CINAHL which has about 1.7 million records, has similar limitations. It covers only nursing and allied health subject areas. It has 302,000 records enhanced by cited references. Scopus has 322,000 records for nursing related journal articles, and about 128,000 have been enhanced by cited references. According to a recent analysis by Taiwanese researchers, the average number of cited references in nursing journals is between 27-30, so the total number of cited references in CINAHL—in my estimate— is between 8-9 million, and in Scopus between 3.5-3.8 million.
There are some very good discipline-specific digital archives, especially in astrophysics, physics, economics, and computer science, but by definition their scope is limited, and so is the time span for which records have been enhanced and unambiguously tagged for citation-based searching, citation analysis, and scientometric projects.
Several scholarly publishers also offer citation-based searching and citation counts for the articles—within the domain of the journals published by them, and in rare cases (such as the one of Annual Reviews, Inc.) by other scholarly publishers who are members of CrossRef. Similarly, Highwire Press leads you to any of the journals—independent of their publishers—which are powered by its splendid software.
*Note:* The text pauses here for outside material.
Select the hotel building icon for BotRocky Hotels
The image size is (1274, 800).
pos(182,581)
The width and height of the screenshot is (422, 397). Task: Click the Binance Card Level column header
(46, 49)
The Scopus system has always been much more than just the Scopus master database itself. The system has had from the beginning much (but not all) of the content of the free Scirus service, and a group of patent databases. The former is a formidable component of the scientific part of the Web (as defined by Elsevier), with 365 million records of and links to Web sites, including those of the Old Medline database, and the content of nearly 100 open access preprint and reprint archives ranging from ArXiv, to Cogprints to RePEc with many institutional repositories in between. The patent component itself holds information about 22 million patents, including the content of the US Patent and Trademark Office, the almost equally large content of the Japan Patent Office, and the much smaller holdings of the UK and European patent offices and that of the World Intellectual Property Organization (which—combined— make up 20% of the patent subset).
I don't deal with these components here, but focus on the Scopus master database, and a brand new database (labeled on the result tab simply as "More"...), and, indeed it is much more. True, these are simple records for individual references which may miss one or more of the bibliographic data elements, or may get one or more of them wrong, like the volume number or the starting page number. I refer to it as the Orphan References database, because they cannot join the family of other references that are attributed to master records. The entire Scopus system now has about 470 million records.
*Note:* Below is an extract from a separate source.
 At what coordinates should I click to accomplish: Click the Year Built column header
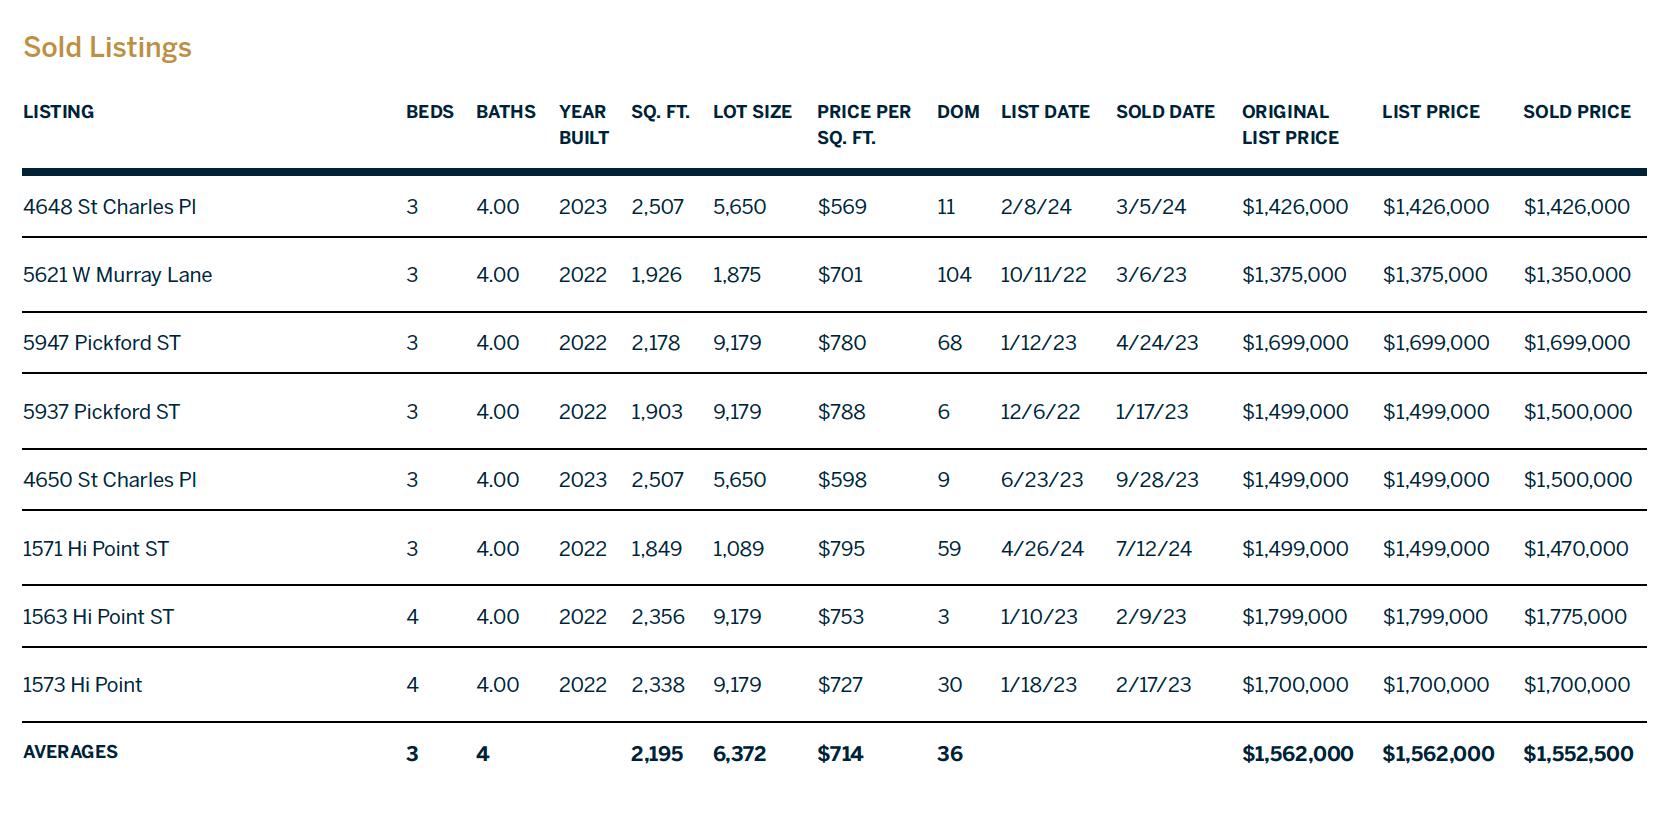tap(584, 125)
Elsevier offers an informative Facts and Figures Web page about the size and content of the service here. Instead of parroting their data I tell you what I found as my numbers and their numbers does not match exactly, sometimes mine are lower, sometimes theirs, but the differences are not significant except for the number of records enhanced with cited references.
As this aspect is very important for many users, I will elaborate on this issue. After all, these days indexing and abstracting records are freely available in the range of 100 millions. It is the set of records enhanced with cited references which make Scopus and Web of Science so precious (and expensive). Their creation requires a huge investment in terms of subscription costs, wages to human indexers, etc. to the tune of millions per year, because Elsevier and Thomson were not offered—as Google, Inc.—unfettered access to the huge full text digital warehouses of hundreds of scholarly publishers.
It is the best of both world if a citation database offers subject indexing terms and abstracts. But just as when it comes to the most expensive wedding rings it is the size, clarity, shape and color of the diamond (not the setting for it), that costs the most, and deserves and requires close attention. I don’t vax philosophical about this here as in my Savvy Searching column of Online Information Review of Emerald a paper was just published.
Scopus itself has about 32 million detailed bibliographic records of the indexing/abstracting type. In my test, a little more than 12 million records have cited references in Scopus, not 15 million Keywords are available for 27.2 million records, and abstracts for 22.5 million items according to my tests.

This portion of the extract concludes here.